We're testing MongoDB 4.0.10 failover capabilities and one of our test imitates block storage failure as described further.
Replica set nodes:
mongo-test-arb1 MONGOS
mongo-test-arb2 MONGOS
mongo-test-db1 ARBITER
mongo-test-db2 PRIMARY
mongo-test-db3 SECONDARY
mongo-test-db4 SECONDARY
mongo-test-db5 SECONDARY
All nodes have 1 vote and priority 1 except PRIMARY which has priority 10.
Test process:
1. Run a script writing 10000 documents to the replica set using 1 thread with w:majority. Writes go through one of mongos instances.
2. While script is running, run this command on mongo-test-db2 (PRIMARY):
echo 1 > /sys/block/sda/device/delete ; sleep 300 ; echo b > /proc/sysrq-trigger
This leads to primary failure and client (pymongo in our case) receives an exception:
Write results unavailable from mongo-test-db2:27018 :: caused by :: Connection closed by peer
3. Wait for the script finished.
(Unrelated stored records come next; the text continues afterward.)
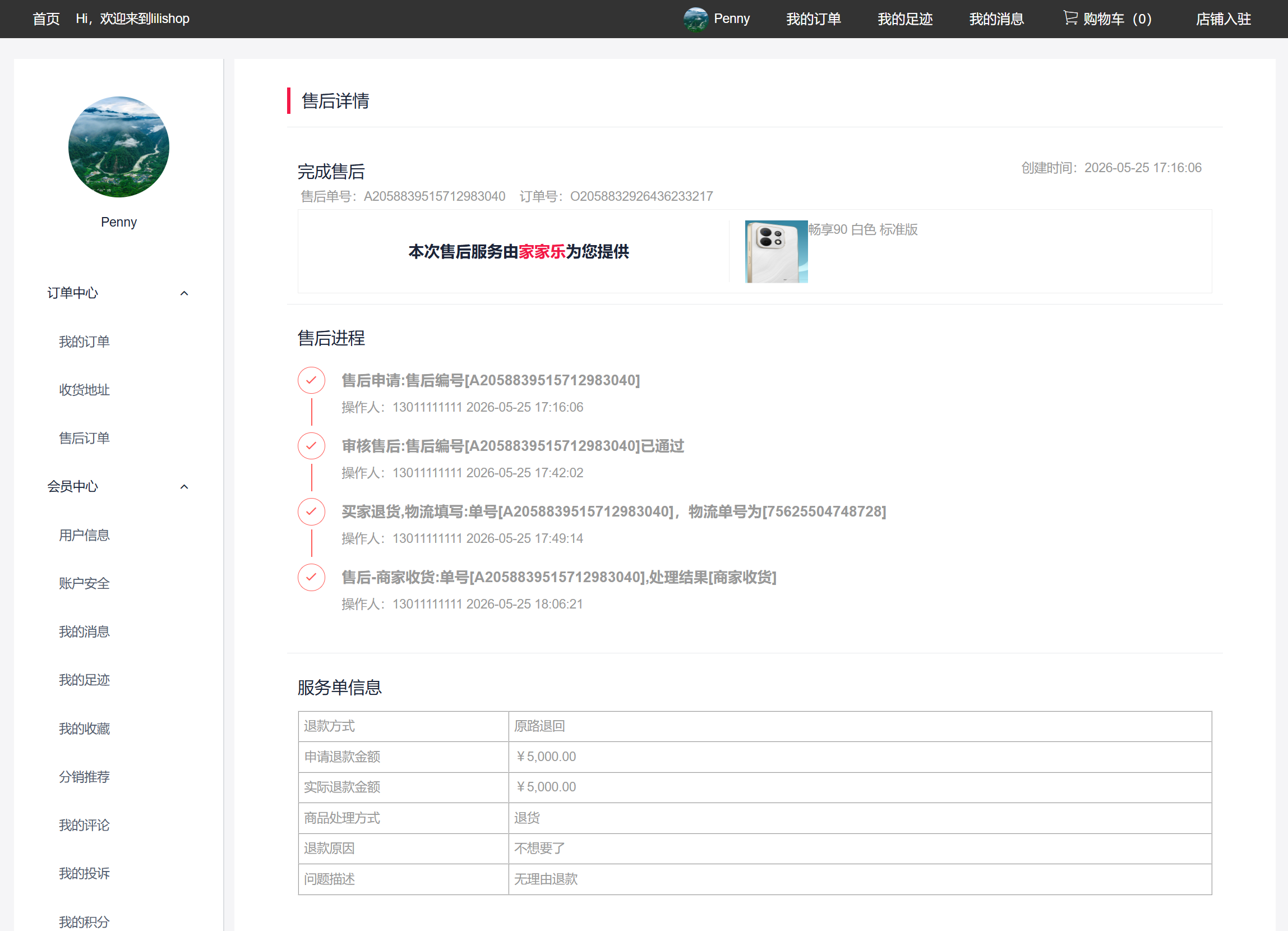Open 我的订单 in the top navigation
Viewport: 1288px width, 931px height.
pyautogui.click(x=813, y=19)
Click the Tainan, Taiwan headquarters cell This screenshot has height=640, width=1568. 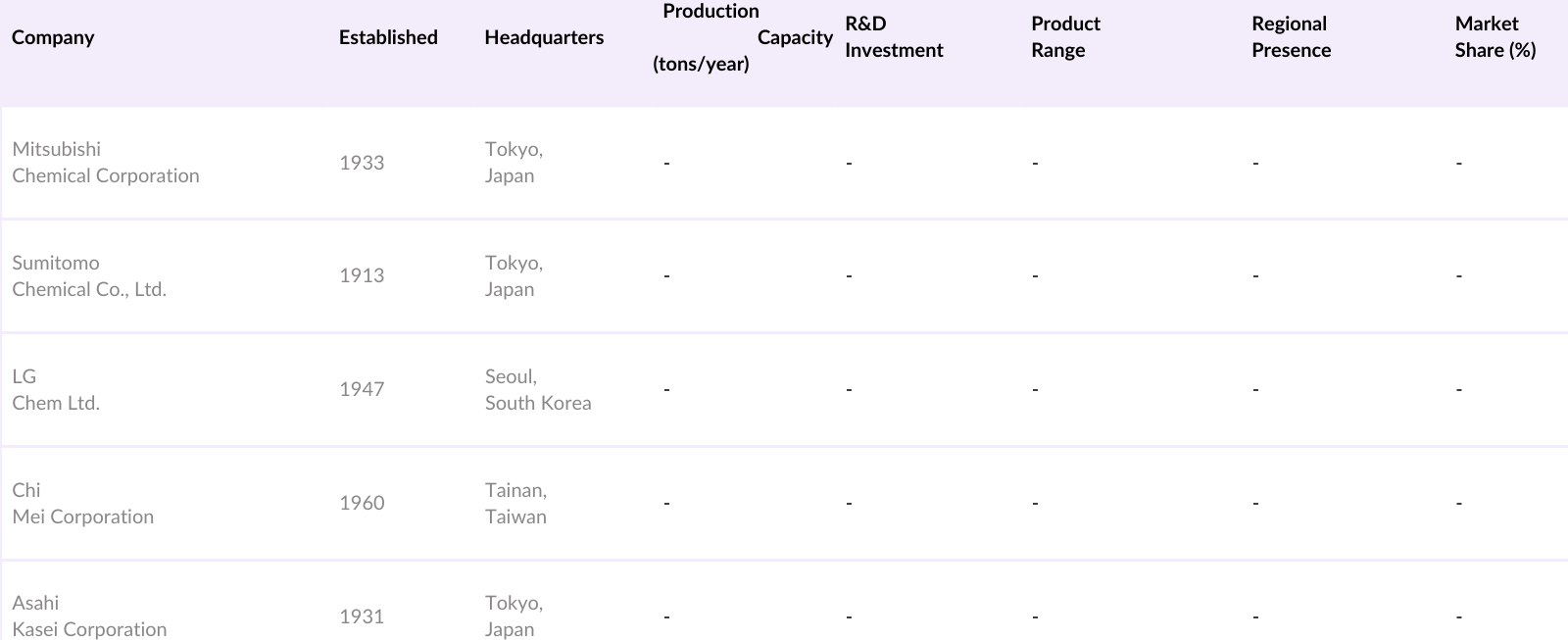click(x=515, y=504)
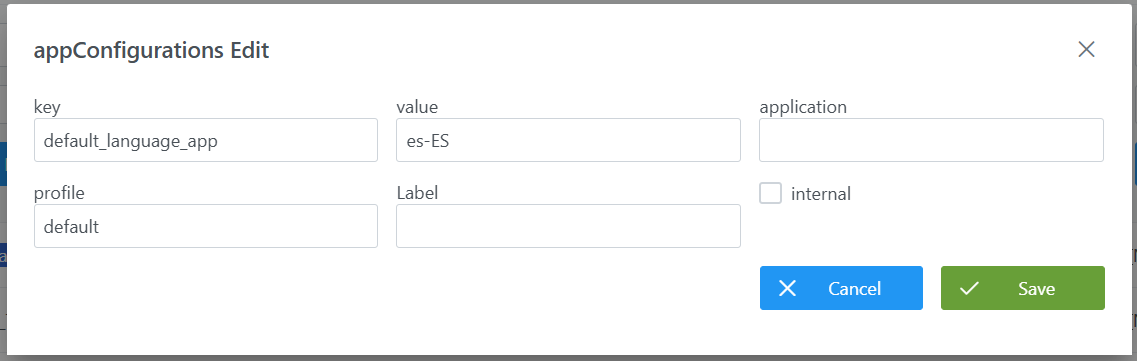1137x361 pixels.
Task: Click the "key" field label
Action: coord(47,107)
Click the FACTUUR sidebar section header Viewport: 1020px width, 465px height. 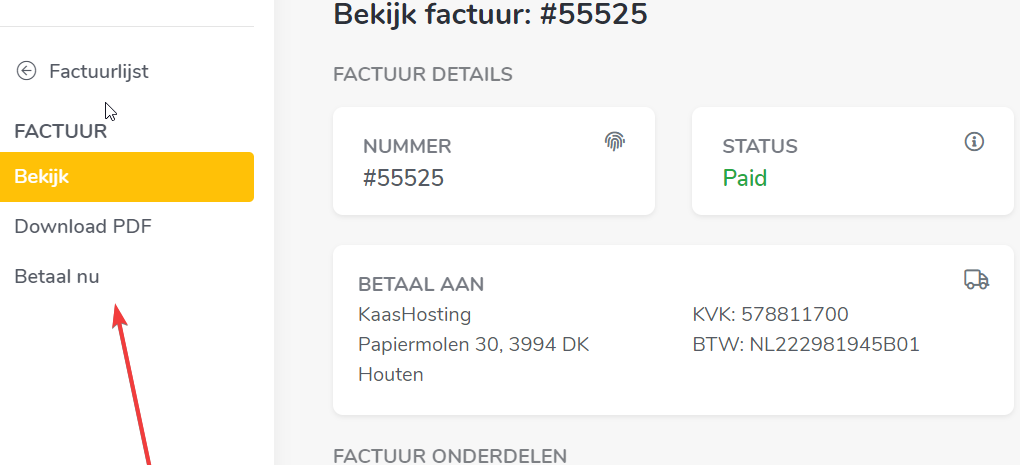pyautogui.click(x=60, y=131)
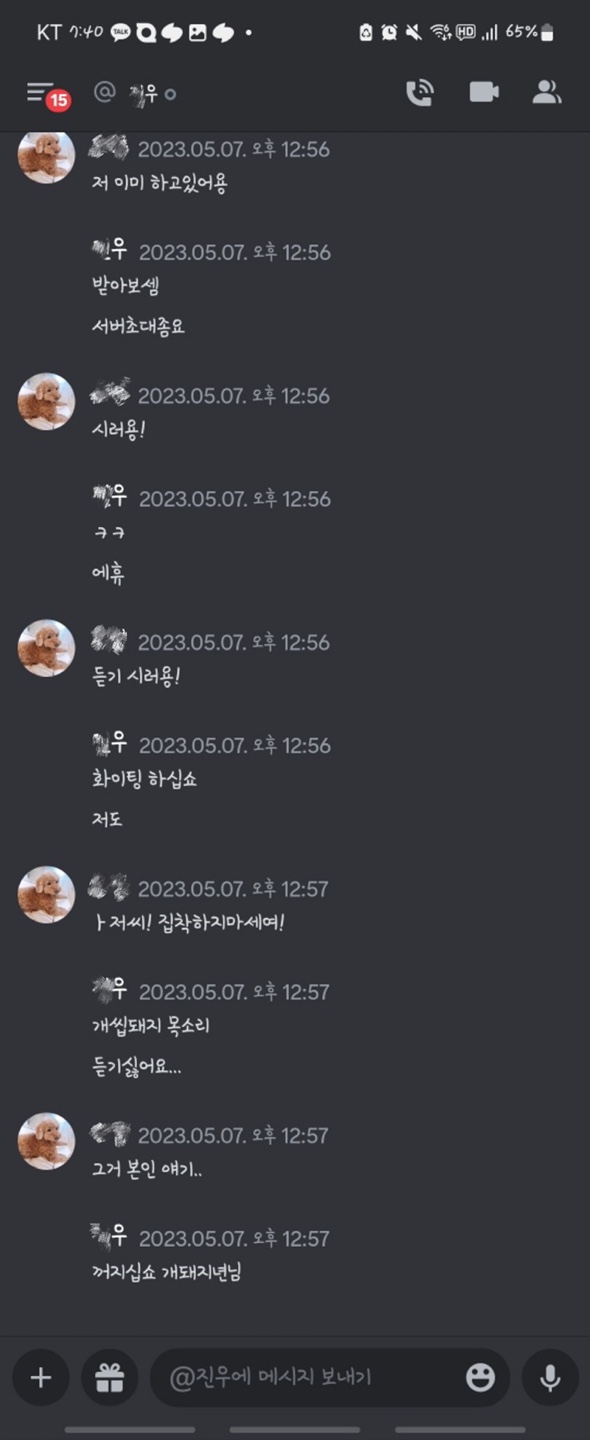Tap the poodle avatar beside 저 이미 하고있어용
The image size is (590, 1440).
[46, 156]
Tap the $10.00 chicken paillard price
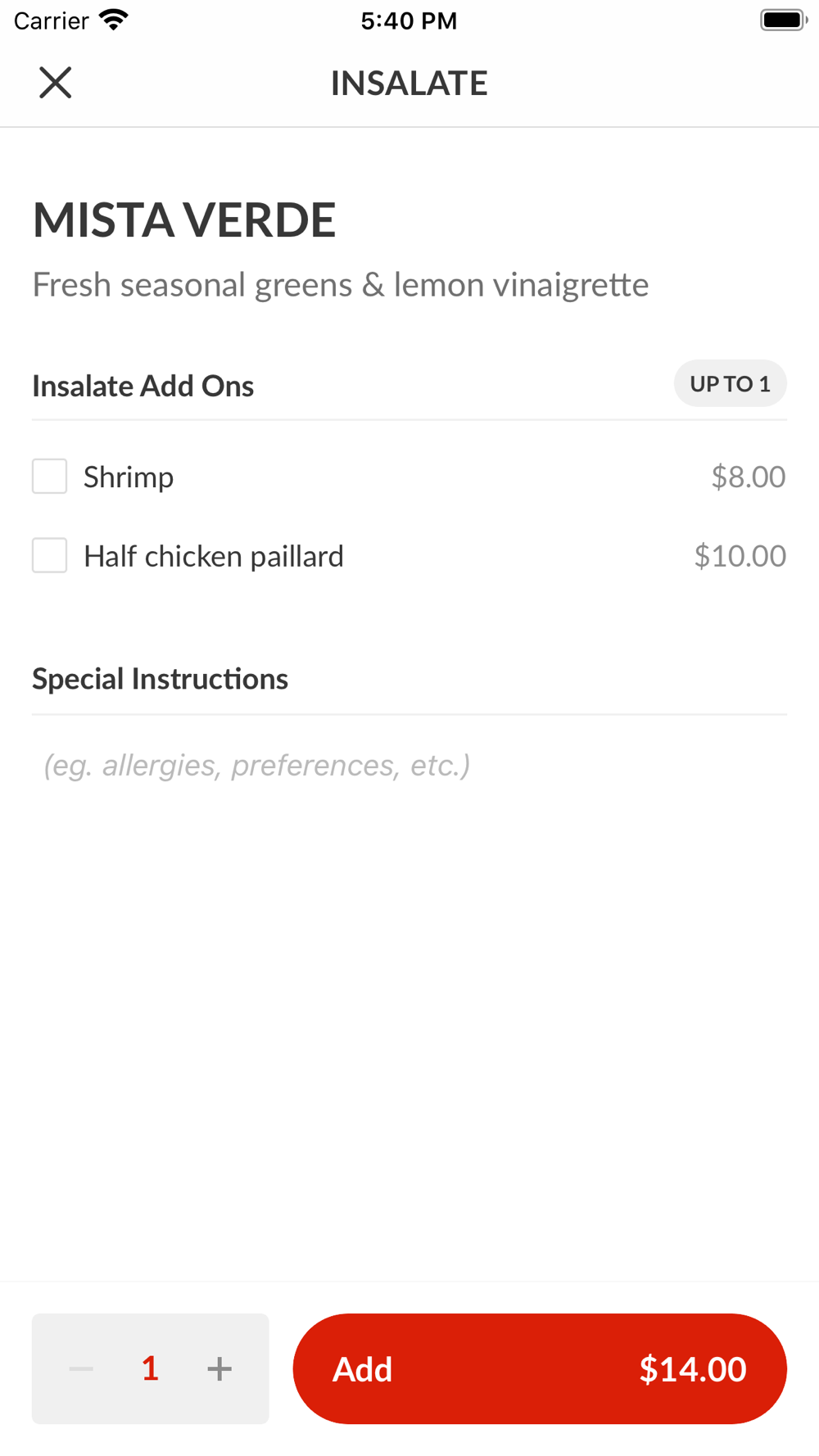Screen dimensions: 819x1456 [740, 556]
As soon as it received 1 exception and not designed to repeat failed writes, we must have 9999 documents written to replica set at this point, so check db.collection.count() to ensure.
4. Wait for primary restarted (300 seconds) and recheck db.collection.count(). For such configuration I usually get numbers about 9200-9300. It means that server rollbacks about 700 documents and I can see them in rollback directory in /var/lib.
I repeated the test several times and noted that if I set equal priorities to all nodes the problem does not occur. When primary has priority 1 it rejoins as secondary and successfully replicates all 9999 documents.
Can someone explain such behavior of replica set? Is it a bug?